STATED PROBLEM: Please pull out every line below that contains the word "location", copying each one in full.

GIVEN INFORMATION:
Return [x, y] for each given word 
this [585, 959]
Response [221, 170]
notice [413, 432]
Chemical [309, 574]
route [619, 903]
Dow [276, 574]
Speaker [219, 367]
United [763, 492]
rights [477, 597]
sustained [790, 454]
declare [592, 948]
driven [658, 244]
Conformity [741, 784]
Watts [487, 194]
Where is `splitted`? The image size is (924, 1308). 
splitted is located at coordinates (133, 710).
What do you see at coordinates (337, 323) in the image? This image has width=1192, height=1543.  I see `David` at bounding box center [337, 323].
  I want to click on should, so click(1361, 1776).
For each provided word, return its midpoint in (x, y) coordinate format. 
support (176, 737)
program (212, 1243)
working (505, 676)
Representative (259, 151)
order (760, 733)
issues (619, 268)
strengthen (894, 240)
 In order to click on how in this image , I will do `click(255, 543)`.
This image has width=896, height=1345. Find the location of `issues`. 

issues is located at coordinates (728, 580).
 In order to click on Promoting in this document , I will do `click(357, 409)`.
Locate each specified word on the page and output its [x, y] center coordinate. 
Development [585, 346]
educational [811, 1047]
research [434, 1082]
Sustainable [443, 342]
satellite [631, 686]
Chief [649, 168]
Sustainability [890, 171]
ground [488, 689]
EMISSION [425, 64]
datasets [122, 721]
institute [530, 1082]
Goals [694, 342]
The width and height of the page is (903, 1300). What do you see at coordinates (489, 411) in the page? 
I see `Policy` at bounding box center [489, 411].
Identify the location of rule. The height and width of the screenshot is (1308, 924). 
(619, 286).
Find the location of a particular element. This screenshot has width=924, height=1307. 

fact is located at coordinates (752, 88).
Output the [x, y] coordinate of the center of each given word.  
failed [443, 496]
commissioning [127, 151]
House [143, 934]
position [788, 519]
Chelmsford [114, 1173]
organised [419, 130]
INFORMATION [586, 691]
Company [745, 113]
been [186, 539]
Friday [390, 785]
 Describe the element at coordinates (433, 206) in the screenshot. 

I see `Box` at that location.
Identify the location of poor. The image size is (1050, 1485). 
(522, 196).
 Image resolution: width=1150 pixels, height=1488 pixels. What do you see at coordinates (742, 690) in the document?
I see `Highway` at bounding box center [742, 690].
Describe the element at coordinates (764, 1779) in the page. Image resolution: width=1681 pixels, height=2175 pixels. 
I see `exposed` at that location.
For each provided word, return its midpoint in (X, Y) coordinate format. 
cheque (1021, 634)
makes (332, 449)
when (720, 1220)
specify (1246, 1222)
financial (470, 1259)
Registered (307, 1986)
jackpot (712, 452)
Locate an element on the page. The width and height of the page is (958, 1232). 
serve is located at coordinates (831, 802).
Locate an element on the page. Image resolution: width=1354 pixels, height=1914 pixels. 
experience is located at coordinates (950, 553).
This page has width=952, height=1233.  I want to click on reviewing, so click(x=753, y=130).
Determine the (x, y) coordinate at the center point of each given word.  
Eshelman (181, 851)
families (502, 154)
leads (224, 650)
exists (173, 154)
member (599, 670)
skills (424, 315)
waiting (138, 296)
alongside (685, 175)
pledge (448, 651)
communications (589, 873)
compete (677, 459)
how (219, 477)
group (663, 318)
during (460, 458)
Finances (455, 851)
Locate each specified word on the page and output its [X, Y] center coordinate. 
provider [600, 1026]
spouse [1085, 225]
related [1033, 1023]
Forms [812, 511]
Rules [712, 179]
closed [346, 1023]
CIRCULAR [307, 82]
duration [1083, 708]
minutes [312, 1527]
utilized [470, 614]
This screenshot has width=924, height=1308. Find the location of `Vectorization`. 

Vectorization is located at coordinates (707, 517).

SOLUTION TO THE PROBLEM:
This image has width=896, height=1345. Find the location of `issues`. 
Identify the location of rule. The height and width of the screenshot is (1308, 924). 
Find the location of a particular element. This screenshot has width=924, height=1307. 
I see `Box` at that location.
Identify the location of poor. The image size is (1050, 1485). 
I see `exposed` at that location.
This screenshot has width=924, height=1308. Find the location of `Vectorization`. 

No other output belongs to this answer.